[TASK A]
Please extract the passage of the David Ballou biography between "- Citizenship: American" and "- Thesis: (1971)", inclusive.
[TASK B]
Name every cofactor that the David Ballou biography lists for the enzymes whose mechanisms he studied.
SOURCE PASSAGE Block Start
- Citizenship: American
- Education: Antioch College University of Michigan
- Known for: Presteady-state enzyme kinetics methods
- Spouse: Jean Ballou
- Scientific career
- Fields: Biochemistry
- Workplaces: University of Michigan
- Thesis: (1971)
- Doctoral advisor: Graham Palmer
- Other academic advisors: Vince Massey Minor J. Coon

= David Ballou =

American biochemist

David P. Ballou is a professor emeritus of biological chemistry at the University of Michigan Medical School in the United States. He is best known for his development of rapid-reaction techniques, including stopped flow and rapid freeze-quench EPR methods, as tools to study the mechanisms of enzymes containing flavin, iron, cobalamin, or pyridoxal phosphate cofactors. Many of these studies were performed in collaboration with other scientists, most often with colleagues at Michigan.

== Biography ==

David Ballou grew up in Connecticut. He received a B.S. in chemistry from Antioch College in 1965. In 1971, he received a Ph.D. from the University of Michigan under the supervision of Graham Palmer. From 1971-1972, he was a postdoctoral fellow with Vincent Massey and Minor J. Coon at the University of Michigan. He has been a faculty member in the Department of Biological Chemistry at the University of Michigan Medical School since 1972.
In 2007, Ballou became a Fellow of the American Association for the Advancement of Science in recognition of his discovery of enzyme intermediates that are involved in biological oxidation reactions. His most cited paper, l, "Oxidative Protein Folding Is Driven by the Electron Transport System", has been cited 311 times according to Google Scholar, and he has contributed to 25 papers having more than 0100 citations each.

== Books ==

- Fundamental Laboratory Approaches for Biochemistry and Biotechnology (2nd Ed) (2009) by Alexander J. Ninfa, David P. Ballou, and Marilee Benore. Published by Wiley (ISBN 978-0470087664).
SOURCE PASSAGE Block End
DATA BELOW Block Start
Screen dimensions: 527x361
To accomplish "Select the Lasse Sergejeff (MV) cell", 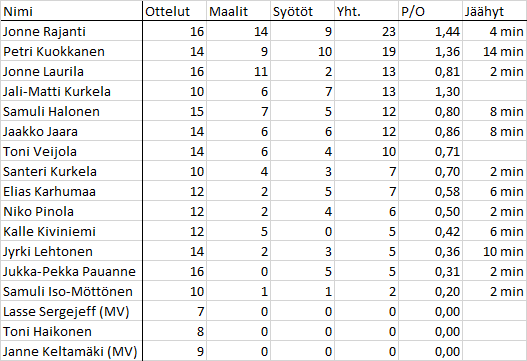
DATA BELOW Block End
[RESPONSE A]
- Citizenship: American
- Education: Antioch College University of Michigan
- Known for: Presteady-state enzyme kinetics methods
- Spouse: Jean Ballou
- Scientific career
- Fields: Biochemistry
- Workplaces: University of Michigan
- Thesis: (1971)

[RESPONSE B]
- flavin
- iron
- cobalamin
- pyridoxal phosphate